Темы [вторжения России в Украину] в учебных планах нет, да и вряд ли кто-то из преподавателей эту тему поставит: все боятся доносов и увольнения. Но этот вопрос постоянно всплывает на лекциях и семинарах – прямо или косвенно. По студентам видно, что они каждое твое слово пытаются соотнести с войной, осмыслить через войну, потому что каждый день о ней думают и очень переживают.
«Я стал чаще размышлять, как по-новому отзовется мое слово в аудитории. Где-то чаще себя сдерживаю, а где-то наоборот приходится быть даже эмоциональнее. Но в моем университете золотые студенты — они все понимают».
Война многое изменила, и прежние темы теперь звучат иначе.
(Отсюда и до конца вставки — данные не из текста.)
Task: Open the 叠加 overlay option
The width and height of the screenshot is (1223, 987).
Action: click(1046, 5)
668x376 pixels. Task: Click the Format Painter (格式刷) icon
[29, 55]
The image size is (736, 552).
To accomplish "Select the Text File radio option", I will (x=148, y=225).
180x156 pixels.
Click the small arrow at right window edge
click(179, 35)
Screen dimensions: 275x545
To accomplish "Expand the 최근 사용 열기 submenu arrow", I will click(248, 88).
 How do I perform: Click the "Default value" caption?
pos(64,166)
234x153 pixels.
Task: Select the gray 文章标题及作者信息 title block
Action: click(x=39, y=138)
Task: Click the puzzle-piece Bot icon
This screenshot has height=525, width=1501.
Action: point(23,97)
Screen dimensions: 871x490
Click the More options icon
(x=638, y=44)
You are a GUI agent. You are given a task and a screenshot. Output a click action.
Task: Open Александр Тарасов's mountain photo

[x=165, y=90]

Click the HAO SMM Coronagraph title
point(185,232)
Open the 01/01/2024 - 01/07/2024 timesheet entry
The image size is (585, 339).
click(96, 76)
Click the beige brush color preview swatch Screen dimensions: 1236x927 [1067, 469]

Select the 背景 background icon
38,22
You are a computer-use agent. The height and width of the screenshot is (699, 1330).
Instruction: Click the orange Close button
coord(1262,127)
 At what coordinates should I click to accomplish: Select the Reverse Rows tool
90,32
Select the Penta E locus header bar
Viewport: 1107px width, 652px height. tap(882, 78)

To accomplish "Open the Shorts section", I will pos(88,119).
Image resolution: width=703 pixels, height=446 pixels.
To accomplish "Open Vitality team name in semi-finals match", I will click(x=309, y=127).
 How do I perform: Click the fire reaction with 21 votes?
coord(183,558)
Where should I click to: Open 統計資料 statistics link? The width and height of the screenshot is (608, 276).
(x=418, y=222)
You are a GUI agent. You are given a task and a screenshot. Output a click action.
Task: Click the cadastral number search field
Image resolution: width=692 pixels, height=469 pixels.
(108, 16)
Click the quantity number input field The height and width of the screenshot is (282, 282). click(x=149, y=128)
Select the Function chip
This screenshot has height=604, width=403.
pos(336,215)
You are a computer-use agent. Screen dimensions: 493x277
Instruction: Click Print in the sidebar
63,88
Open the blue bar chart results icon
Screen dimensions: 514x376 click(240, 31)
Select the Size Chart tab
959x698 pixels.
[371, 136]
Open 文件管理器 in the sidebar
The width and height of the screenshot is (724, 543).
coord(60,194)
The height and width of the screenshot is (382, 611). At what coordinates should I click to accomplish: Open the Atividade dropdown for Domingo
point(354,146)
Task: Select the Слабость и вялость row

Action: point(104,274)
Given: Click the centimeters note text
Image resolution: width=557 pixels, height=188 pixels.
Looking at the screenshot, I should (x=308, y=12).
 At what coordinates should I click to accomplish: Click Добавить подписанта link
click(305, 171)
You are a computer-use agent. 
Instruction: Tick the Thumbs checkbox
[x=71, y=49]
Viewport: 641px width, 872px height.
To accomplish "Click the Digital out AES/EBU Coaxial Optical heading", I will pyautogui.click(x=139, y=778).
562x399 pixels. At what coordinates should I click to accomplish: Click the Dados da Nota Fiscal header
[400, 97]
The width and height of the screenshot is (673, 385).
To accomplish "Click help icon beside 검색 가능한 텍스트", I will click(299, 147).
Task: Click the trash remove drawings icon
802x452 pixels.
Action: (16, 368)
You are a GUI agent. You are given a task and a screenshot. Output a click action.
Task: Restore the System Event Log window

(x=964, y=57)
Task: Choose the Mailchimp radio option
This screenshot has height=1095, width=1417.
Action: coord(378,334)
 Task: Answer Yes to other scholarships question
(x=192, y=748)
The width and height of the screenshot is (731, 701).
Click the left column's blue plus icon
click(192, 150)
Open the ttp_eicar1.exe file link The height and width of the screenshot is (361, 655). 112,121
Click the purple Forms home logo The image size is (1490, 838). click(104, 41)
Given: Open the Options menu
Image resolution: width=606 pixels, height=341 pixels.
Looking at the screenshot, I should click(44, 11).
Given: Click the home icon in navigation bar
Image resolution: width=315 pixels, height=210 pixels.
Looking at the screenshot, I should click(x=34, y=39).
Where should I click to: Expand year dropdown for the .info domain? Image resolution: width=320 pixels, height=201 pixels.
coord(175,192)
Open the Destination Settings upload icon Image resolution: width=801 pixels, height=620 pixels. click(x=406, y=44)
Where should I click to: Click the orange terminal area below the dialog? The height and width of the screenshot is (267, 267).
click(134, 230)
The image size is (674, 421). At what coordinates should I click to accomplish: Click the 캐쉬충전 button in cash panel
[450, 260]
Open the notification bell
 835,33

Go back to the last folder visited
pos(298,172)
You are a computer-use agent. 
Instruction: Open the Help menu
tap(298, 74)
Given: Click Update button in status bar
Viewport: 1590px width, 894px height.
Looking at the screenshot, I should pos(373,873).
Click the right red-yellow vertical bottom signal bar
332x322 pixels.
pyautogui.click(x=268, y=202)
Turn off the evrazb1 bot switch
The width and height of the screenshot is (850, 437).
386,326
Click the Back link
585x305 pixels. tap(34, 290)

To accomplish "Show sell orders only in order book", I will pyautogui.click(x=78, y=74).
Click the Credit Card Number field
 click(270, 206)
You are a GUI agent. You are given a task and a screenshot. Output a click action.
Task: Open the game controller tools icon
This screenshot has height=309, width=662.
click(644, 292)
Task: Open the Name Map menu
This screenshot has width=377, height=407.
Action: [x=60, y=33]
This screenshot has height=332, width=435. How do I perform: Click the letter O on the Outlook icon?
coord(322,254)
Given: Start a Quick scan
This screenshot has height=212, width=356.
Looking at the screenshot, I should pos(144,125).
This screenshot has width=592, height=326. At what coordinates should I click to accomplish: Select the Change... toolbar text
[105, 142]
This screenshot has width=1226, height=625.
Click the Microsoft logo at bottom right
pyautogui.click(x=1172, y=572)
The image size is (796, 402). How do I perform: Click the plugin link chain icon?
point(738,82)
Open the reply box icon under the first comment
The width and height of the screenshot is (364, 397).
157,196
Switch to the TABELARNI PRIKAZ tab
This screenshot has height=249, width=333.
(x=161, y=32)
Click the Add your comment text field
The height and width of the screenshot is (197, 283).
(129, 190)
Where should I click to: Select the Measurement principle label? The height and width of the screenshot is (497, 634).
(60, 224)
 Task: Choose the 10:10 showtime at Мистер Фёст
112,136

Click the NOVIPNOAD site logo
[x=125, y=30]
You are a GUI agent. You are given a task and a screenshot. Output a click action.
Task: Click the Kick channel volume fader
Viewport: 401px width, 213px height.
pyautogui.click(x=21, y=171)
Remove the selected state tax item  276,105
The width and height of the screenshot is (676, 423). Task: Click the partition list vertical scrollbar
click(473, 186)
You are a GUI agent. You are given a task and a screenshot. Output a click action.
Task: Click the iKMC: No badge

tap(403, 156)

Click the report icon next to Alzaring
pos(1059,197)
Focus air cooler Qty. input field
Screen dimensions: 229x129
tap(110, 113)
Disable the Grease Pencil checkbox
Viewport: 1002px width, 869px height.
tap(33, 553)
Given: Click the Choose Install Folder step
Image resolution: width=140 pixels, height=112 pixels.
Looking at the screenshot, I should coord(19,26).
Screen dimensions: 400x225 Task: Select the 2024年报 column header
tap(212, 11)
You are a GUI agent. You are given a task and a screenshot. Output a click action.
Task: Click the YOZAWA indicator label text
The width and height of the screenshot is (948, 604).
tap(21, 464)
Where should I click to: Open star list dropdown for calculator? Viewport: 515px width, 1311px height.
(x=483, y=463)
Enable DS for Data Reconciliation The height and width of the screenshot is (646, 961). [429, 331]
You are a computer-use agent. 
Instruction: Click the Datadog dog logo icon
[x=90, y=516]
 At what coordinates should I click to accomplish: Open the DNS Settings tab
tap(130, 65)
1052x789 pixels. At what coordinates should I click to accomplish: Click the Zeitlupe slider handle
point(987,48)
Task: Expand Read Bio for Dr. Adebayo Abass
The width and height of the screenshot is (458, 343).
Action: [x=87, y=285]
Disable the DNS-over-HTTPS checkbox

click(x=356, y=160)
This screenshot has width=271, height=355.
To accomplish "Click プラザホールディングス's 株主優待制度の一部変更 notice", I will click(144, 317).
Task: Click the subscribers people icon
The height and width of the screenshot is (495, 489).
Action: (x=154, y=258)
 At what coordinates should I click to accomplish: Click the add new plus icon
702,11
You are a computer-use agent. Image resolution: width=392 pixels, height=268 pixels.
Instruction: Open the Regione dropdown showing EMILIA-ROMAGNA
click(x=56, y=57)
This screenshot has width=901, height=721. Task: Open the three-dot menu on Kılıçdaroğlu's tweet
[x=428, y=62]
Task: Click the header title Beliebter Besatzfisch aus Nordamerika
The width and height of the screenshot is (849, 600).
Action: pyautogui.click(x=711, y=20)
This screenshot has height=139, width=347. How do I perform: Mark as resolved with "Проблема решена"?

Разговоры о войне, особенно Второй мировой, тема моральной ответственности за преступления (тот же Холокост) раньше были от нас всех далековато. До 24 февраля можно было читать эссе Карла Ясперса «Вопрос о виновности» как отвлеченный текст — послевоенную историю немцев, которых давно нет в живых. А сейчас это уже учебное пособие для всех нас, практическое руководство для повседневной жизни.

Все это очень грустно.
Профессор, преподаватель истории в одном из топ-10 университетов России, Санкт-Петербург. Стаж работы — 27 лет
Я читаю курс о глобальной империи в раннее Новое время в составе группы преподавателей. Я не вижу никакого давления [от администрации] по изменению программы, смещению акцентов и так далее.

Все изменения, которые мы внесли в учебные планы наших программ, связаны только с кадровым составом: часть преподавателей уехала. Выпали целые тематические поля. Отпали кадры. Люди уехали за границу, стали искать работу вне России и в основном нашли.

У нас был преподаватель, он гражданин Украины и читал курс истории Украины. Ему пришлось уехать из России. Кроме него этот курс нормально никто не прочитает. Я не буду заставлять кого-то из коллег читать такой курс, потому что курс так или иначе был заточен под преподавателя.

[Недавно] у нас на хорошую оценку была защищена работа, которая связана с визуальной репрезентацией антивоенных процессов в 1988–1989-м годах. Речь идет об Афганистане. Фишкой проекта должна была быть выставка в одном из частных выставочных помещений. Но распечатать фотографии студентке не дали: частная контора испугалась. Это к вопросу о самоцензуре.

Конечно, мы обсуждаем [ситуацию в Украине] с коллегами. Но делается это в пространстве университета или нет, я говорить не буду. На нас наложены юридические ограничения, и, если я буду говорить об этом публично, риски силовых действий в мой адрес возрастают.
«Люди, которые чуть-чуть рефлексируют и имеют отношение к преподаванию истории, — они найдут формулу, чтобы делать свою работу хорошо. А те, кто глобус пропил, — у них при любой власти голова по-другому работала».